This is a pipeline to generate lineage resolved cell population simulations using the SPARCED single cell model.
Requirements:
- OpenMPI for Ubuntu/ MS-MPI for Microsoft Windows
- Python 3.9 or higher
Required python packages:
- amici = 0.11.18
- mpi4py = 3.1.3
- scipy = 1.6.2
- antimony = 2.12.0.3
- python-libsbml = 5.19
- biopython = 1.81
- plotly = 5.15
- seaborn = 0.11.2
Instructions for replicating results from the paper:
- Verify input files
- Species.txt
- Ratelaws.txt
- OmicsData.txt
- GeneReg.txt
- StoicMat.txt For detailed instruction on the input files visit: https://github.com/birtwistlelab/SPARCED
- Go to scripts directory and run createModel.py to build model. Verify model sbml file (SPARCED.xml) and AMICI-compiled model (SPARCED folder in the main directory).
- Once the model build process is complete, MPI can be used to run cell population simulations using the following command:
mpirun -np [n_cpu] python cellpop_drs.py --arguments [argument_value]
Here, n_cpu is the number of MPI processes that the user decides to use for parallelization. - Simulation code accepts the following command line arguments:
- sim_name: An arbitrary string defined by the user to create a directory under sparced/output where simulation outputs will be saved.
- cellpop: An integer specifying the number of starting cells for simulation
- exp_time: Duration of experiment in hours
- drug: String specifying species name for the drug of interest (alpel_EC, nerat_EC, trame_EC, palbo_EC)
- rep: String identifier for the current replicate
- dose: Applied concentration of the drug in μM
- egf: Serum EGF concentration in nM (optional)
- ins: Serum INS concentration in nM (optional)
- hgf: Serum HGF concentration in nM (optional)
- nrg: Serum Heregulin concentration in nM (optional)
- pdgf: Serum PDGF concentration in nM (optional)
- igf: Serum IGF concentration in nM (optional)
- fgf: Serum FGF concentration in nM (optional)

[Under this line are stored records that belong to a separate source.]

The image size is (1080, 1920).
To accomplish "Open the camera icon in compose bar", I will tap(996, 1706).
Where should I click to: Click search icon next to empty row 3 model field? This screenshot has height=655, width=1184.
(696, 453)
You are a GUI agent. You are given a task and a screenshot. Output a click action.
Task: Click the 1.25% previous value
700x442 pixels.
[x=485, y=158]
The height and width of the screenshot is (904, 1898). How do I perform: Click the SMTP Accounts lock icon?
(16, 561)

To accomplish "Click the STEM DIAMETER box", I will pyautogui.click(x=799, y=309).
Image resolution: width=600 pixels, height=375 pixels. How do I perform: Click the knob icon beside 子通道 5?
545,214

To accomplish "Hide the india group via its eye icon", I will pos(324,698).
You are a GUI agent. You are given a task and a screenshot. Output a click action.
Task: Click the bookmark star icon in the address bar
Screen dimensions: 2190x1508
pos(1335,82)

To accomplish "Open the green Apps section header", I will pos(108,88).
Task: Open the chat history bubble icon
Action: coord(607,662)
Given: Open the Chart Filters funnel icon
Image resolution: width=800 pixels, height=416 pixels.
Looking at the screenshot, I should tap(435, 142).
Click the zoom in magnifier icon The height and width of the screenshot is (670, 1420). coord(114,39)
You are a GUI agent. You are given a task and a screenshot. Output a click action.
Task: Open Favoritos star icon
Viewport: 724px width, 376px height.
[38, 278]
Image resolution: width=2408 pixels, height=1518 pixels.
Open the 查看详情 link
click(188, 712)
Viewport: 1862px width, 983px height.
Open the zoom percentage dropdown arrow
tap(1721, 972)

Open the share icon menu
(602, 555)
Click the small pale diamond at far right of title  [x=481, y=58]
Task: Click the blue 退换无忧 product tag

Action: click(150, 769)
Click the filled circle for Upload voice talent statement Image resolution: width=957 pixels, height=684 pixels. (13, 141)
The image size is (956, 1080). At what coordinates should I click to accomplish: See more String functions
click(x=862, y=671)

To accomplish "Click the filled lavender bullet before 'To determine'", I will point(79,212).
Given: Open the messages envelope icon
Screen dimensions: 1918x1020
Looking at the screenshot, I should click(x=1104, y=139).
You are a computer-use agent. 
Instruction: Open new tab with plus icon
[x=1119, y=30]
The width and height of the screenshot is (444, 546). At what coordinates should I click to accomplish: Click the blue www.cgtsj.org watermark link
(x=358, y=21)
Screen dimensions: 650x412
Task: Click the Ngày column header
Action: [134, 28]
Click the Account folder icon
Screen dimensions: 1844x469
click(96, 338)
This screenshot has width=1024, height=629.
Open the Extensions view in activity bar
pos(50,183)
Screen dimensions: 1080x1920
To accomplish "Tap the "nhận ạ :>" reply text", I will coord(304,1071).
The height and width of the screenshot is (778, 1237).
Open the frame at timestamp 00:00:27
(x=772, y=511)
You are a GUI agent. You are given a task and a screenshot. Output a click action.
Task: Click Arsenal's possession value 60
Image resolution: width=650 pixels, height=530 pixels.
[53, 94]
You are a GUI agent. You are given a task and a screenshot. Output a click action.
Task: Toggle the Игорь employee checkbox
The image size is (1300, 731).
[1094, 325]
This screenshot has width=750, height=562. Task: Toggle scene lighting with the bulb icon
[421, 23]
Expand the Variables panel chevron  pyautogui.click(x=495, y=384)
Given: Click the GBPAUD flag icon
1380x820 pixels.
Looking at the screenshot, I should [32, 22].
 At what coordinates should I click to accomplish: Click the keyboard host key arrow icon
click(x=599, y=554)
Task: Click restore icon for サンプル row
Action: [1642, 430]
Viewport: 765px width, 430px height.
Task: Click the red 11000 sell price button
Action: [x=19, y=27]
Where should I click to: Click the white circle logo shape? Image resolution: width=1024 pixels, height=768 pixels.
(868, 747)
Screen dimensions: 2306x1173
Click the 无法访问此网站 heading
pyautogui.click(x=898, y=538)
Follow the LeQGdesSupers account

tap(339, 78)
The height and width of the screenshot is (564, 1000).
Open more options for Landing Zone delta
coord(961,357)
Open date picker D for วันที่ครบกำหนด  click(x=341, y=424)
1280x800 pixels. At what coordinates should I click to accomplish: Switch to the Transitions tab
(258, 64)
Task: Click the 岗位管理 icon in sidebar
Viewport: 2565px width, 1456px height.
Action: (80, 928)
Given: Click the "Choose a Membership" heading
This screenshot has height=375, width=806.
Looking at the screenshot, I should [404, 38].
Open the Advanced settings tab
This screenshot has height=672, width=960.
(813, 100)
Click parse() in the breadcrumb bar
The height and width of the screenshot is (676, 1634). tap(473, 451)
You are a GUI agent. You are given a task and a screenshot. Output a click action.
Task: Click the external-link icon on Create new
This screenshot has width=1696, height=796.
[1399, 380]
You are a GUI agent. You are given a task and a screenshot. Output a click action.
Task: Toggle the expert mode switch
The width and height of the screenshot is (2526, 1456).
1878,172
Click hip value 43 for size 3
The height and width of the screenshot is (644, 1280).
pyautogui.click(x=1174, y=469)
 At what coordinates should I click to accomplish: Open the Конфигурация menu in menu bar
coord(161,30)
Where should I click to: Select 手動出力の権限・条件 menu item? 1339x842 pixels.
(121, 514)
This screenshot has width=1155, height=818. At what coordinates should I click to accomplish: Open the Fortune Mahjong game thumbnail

For example, to run the first replicate of cell population simulation with 0.003162 μM dose of trametinib for 72 hours, with 100 starting cells, using the name 'in_silico_drs' and 16 CPUs, the following command can be entered: mpirun -np 16 python cellpop_drs.py --sim_name in_silico_drs --cellpop 100 --exp_time 72 --drug trame_EC --dose 0.003162 --rep rep1
Upon completion of simulations, the results are saved to disk in a folder structure corresponding to drug name, replicate identifier and drug dose respectively. For a single simulation with a specific replicate of a drug dose, outputs (temporal species trajectories) from all cells in each generation are saved in a python pickle object.
- To generate all drug dose response simulation data, run cellpop_drs.py for:
- 4 drugs (alpelisib, neratinib, trametinib, palbociclib)
- 10 dose levels (including control)
- 10 replicates of each dose
- To generate cell population dynamics (number of alive cells over time) from dose response simulation outputs, run analysis_popdyn.py For this, results from all drug dose response simulations in step 5 need to be placed in the "output" folder in the main directory. Alternatively, outputs may be placed at a secondary locations and the path must be updated in line 68 of analysis_popdyn.py script. Outputs for the cell population dynamics will be saved in the "in_silico_drs_summary" folder under the output directory.
- To calculate GR score from the cell population dynamics, input files must be prepared for the gr-score calculation pipeline. For this, step 6 must be completed first. After this, run analysis_grscore.py to generate the gr-score input file, which will be saved as 'drs_grcalc.tsv' in the "in_silico_drs_summary" folder.
- Take the input file generated at step 7 and run the gr-score calculation pipeline. For this:
- 8a. Clone the gr-score git repository: https://github.com/datarail/gr_metrics
- 8b. Install all dependencies including Python 2.0
- 8c. Go to gr_metrics/SRC/python/scripts
- 8d. Run python add_gr_column.py [input_path] > [output_path]
- Download all experimental dose response datasets (GR-scores) from here: https://www.synapse.org/#!Synapse:syn18456348/ and place them in 'in_silico_drs_summary/mcf10a_drs_exp'
- Plots from figures 1,2 can be generated with jupyter notebooks included in the 'jupyter_notebooks' folder.